Vortex dynamics in tidally modulated stratified wakes

Topographic features with steep slopes are sites of large energy conversion from the oscillating barotropic tide to internal waves and wake eddies. Large-eddy simulations of flow past an idealized conical obstacle with height h and bottom diameter D are undertaken to assess vortex dynamics initiated by a tidally modulated flow. The barotropic flow is composed of a uniform current (U_c) and a sinusoidal tidal modulation (U_tsin(2πf_tt)), where f_t is the tidal frequency. The topographic Froude number is O(0.1) so that an impinging steady current is driven laterally around the obstacle to generate eddies at a constant frequency f_s,c.
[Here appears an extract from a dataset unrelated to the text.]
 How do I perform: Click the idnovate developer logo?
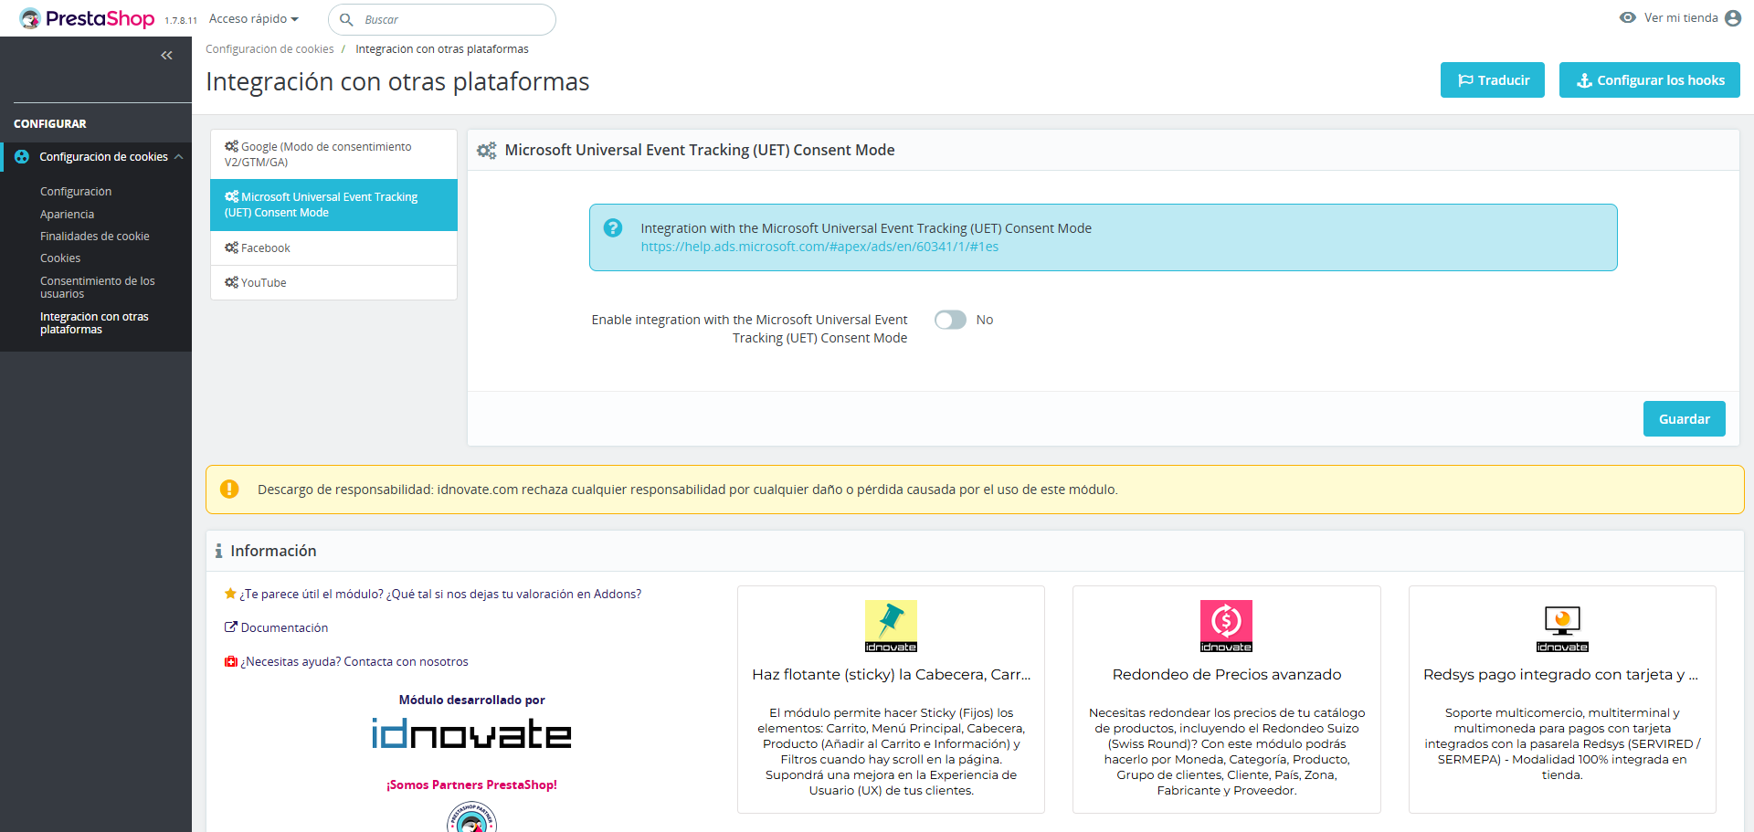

The ratio f^*=f_s,c/f_t is varied to expose different regimes of tidal synchronization. The wake is found to change qualitatively such that far wake vortices are found at frequencies which differ from f_s,c and f_t. The frequency of wake vortices synchronize to the second subharmonic of the tidal frequency when 0.25 ≤ f^* < 0.5 (regime 1) and to its first subharmonic when 0.5 ≤ f^* ≤ 1 (regime 2). Qualitative changes also occur in the spatial organization of the near wake vortices due to flow separation initiated by tidal forcing. For instance, vortex shedding from the obstacle is laterally symmetric in regime 1 and strongly asymmetric in regime 2.